The National Science Foundation, an independent federal agency, has granted more than $1 million so far to Drexel University to “promote social justice teaching” among middle-school teachers who would be sent to staff “urban high-need” public and charter schools in Philadelphia. According to the grant abstract, the project will be managed by Drexel University and recruit 24 undergraduate students in science, technology, engineering and math disciplines (STEM) while they take minor degrees in education. They would be thus certified to teach in grades 4-8.
The teachers thus trained would be expected to stay in the public school system for at least five years. The grant abstract described one goal of the project:
“By creating and sustaining this community of teacher-learners, the project aims to create a cadre of highly qualified middle-grades mathematics and science teachers for high-need urban schools.”

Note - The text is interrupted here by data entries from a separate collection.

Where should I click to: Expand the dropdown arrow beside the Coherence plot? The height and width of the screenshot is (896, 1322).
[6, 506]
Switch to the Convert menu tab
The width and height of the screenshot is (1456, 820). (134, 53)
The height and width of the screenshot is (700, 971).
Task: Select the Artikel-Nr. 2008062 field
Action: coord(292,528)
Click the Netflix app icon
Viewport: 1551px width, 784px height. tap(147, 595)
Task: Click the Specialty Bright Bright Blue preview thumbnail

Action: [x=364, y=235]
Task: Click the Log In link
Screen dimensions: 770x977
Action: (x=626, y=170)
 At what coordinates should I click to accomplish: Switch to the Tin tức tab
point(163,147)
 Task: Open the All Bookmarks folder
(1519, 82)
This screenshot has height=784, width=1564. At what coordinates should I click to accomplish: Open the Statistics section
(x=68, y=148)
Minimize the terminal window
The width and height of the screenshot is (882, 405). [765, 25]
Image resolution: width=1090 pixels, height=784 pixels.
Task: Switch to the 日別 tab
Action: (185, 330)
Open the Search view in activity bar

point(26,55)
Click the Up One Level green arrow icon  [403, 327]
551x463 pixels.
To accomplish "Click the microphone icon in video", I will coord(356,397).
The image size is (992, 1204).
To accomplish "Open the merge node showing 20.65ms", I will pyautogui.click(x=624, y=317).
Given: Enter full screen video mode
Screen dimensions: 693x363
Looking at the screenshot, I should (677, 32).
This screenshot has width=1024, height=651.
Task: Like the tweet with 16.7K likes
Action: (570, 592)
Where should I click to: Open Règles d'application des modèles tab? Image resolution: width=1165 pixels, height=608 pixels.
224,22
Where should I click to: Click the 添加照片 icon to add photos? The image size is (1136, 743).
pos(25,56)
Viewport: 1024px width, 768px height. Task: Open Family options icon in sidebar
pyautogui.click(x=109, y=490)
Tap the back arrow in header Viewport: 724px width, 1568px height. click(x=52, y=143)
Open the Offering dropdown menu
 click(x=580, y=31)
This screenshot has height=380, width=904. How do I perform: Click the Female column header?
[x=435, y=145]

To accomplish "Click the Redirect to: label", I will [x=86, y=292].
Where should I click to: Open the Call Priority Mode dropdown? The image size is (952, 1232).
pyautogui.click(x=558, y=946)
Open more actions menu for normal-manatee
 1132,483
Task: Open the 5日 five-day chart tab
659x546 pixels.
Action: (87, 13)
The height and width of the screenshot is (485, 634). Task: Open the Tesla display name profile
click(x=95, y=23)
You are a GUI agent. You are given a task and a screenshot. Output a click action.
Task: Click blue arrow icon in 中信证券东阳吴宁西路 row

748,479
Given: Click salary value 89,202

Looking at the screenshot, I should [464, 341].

The students’ training would include clinical field experience in addition to mentoring for their first three years of teaching through Drexel’s Early Career Practitioner Institute. The project commenced in June and has spent $1,009,762 in the first three months of a five-year project.
Additional goals of the projectat the private university are clarified further on in the grant abstract:
“The project intends to promote social justice teaching, which emphasizes connecting science, mathematics, and engineering instruction to students’ personal experiences and culture. … Seminars related to mindfulness and developing emotional intelligence will augment the Scholars’ coursework. … Essential skills that will be developed through the coursework include understanding students’ cultural communities as a foundation for classroom culture … The long-term and far-reaching benefits to society of this project are the potential to document and share sustainable approaches, steeped in the context of social-justice, for recruiting and preparing STEM majors to provide success in learning mathematics and science for all middle-grades students in a high-need school district.”
It went on to say:
“It is anticipated that the documentation of project activities and identification of learnings from project implementation will be disseminated to the education community through conference presentations, a project website, and professional publications.”
The National Science Foundation is an independent agency of the federal government that distributes grants for scientific research at universities and colleges around the country. In 2017, it received an appropriation of $7.5 billion. The director if Dr. France A. Cordova, an astrophysicist appointed by Barack Obama in 2015.
Spero News reached out the White House and the NSF public relations staff for comment. No answer was provided by close of business.